## Texte du document
L'école après le CM2 en 1950, un témoignage très documenté de Stéphane Tréla (promo 56 60)

L’ECOLE  APRES  LE  CM2  EN  1950.
LE CERTIFICAT D’ETUDES OU L’ENTREE EN 6ème.

A Coutiches comme partout en France, l’école était obligatoire jusqu’à 14 ans. Dans toutes les écoles primaires trois années de fin d’études suivaient le CM2 avec un programme qui changeait tous les deux ans. On y préparait le Certificat d’études primaires.

Le certificat d’études primaires.

A l’emploi du temps de tous les jours, matin et souvent en plus, l’après midi, dictée-questions, problèmes, lecture expliquée. Evidemment, c’était du rabâchage. Le par-cœur était roi.  Mais les élèves finissaient par acquérir de solides notions de base, finissaient par maîtriser l’écriture et l’orthographe comme ce n’est plus de mise actuellement. Intercalées et vite expliquées, des leçons de choses avec quelques expériences, des leçons d’histoire et de géographie. Dessin, musique, éducation physique étaient quelque peu négligés. L’instituteur remplaçait facilement ces matières par une dictée ou des problèmes supplémentaires. Des notions de jardinage pour les garçons, de couture et puériculture pour les filles étaient également dispensées. Tout s’écrivait à la plume d’acier sergent-major et à l’encre violette. Un buvard servait à poser la main, éponger les trop-pleins et les taches qui parsemaient le cahier des maladroits. Il y avait en plus des devoirs du soir qu’on faisait chez soi ou dans la classe si on restait à l’étude après la sortie de 16 h 30.

## Données enregistrées
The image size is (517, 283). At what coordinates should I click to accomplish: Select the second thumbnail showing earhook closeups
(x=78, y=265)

---

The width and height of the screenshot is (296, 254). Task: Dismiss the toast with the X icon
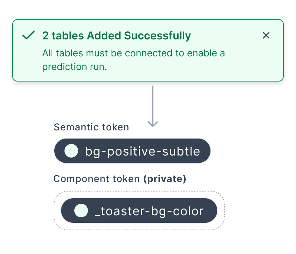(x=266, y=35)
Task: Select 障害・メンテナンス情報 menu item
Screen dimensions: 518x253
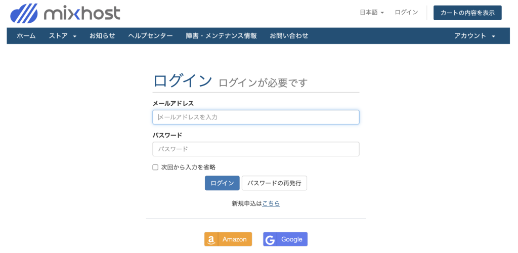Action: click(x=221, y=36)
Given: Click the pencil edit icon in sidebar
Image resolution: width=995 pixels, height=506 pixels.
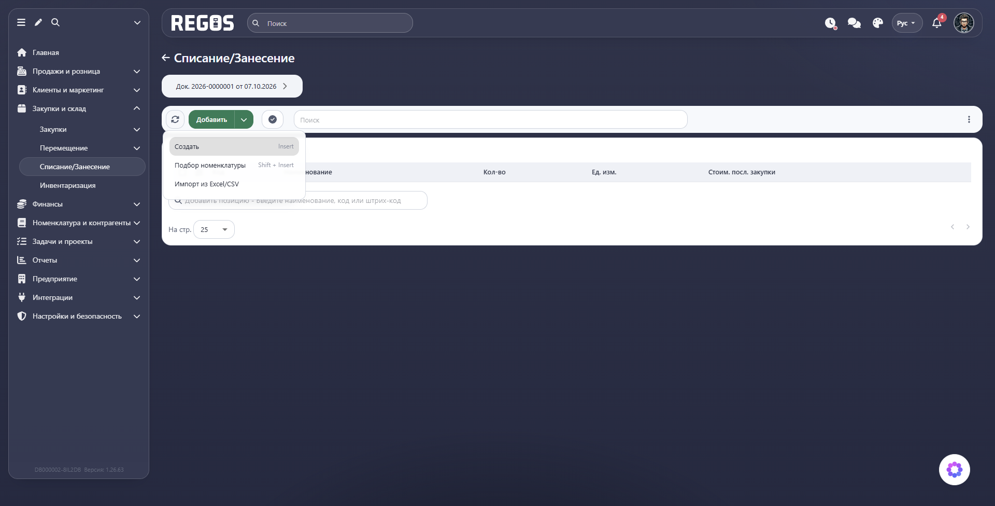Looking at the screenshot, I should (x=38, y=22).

## Travail demandé
- A) Pouvez-vous réécrire sous forme de liste, plus brièvement, le paragraphe du texte sur l'école après le CM2 qui commence par « A l’emploi du temps de tous les jours », en gardant ses faits principaux ?
- B) Les affirmations suivantes sont-elles conformes au texte sur l'école après le CM2 ? Répondez par oui ou non et citez chaque fois les mots décisifs du texte. (i) L'école était obligatoire jusqu'à 16 ans. (ii) Les élèves écrivaient à l'encre violette. (iii) Le dessin et la musique occupaient une large place dans l'emploi du temps.
- C) Pouvez-vous poursuivre le texte sur l'école après le CM2 à partir de sa dernière phrase ?

## Résultats de l'exercice
- A)
- Chaque matin, et souvent aussi l'après-midi : dictée-questions, problèmes, lecture expliquée.
- Enseignement fondé sur le rabâchage et le par-cœur, qui donnait aux élèves de solides notions de base et la maîtrise de l'écriture et de l'orthographe.
- Leçons de choses avec quelques expériences, leçons d'histoire et de géographie, intercalées et vite expliquées.
- Dessin, musique et éducation physique quelque peu négligés, souvent remplacés par une dictée ou des problèmes supplémentaires.
- Notions de jardinage pour les garçons, de couture et de puériculture pour les filles.
- Tout s'écrivait à la plume sergent-major et à l'encre violette, avec un buvard.
- Devoirs du soir faits chez soi ou en classe, à l'étude après la sortie de 16 h 30.

- B)
(i) Non : « l’école était obligatoire jusqu’à 14 ans ».
(ii) Oui : « Tout s’écrivait à la plume d’acier sergent-major et à l’encre violette ».
(iii) Non : « Dessin, musique, éducation physique étaient quelque peu négligés ».

- C)
Une exception à Coutiches : rentrés de cinq années de captivité en Allemagne, le directeur d’école Maurice Mercier et son adjoint Pierre Castelain appliquèrent les méthodes pédagogiques de Célestin Freinet. Après tant d’horreurs et de misères, nombreux furent ceux qui voulurent construire à la Libération un avenir de jours heureux : l’école en étant l’un des piliers. Textes libres sur la vie courante, linogravures, imprimerie à l’école, 26 écoles correspondantes dans la France entière dont une à Constantine, autocorrection, initiative personnelle, autonomie, furent les bases de cet enseignement exceptionnellement novateur. J’en ai bénéficié. Il a influencé toute ma carrière de professeur. Dans les jurys d’examens j’ai toujours défendu avec succès les copies qui témoignaient d’une pensée personnelle qui ne correspondait pas toujours aux critères  officiels. Je garde soixante-dix ans plus tard un sentiment reconnaissant et ému aux deux instituteurs de ma prime jeunesse.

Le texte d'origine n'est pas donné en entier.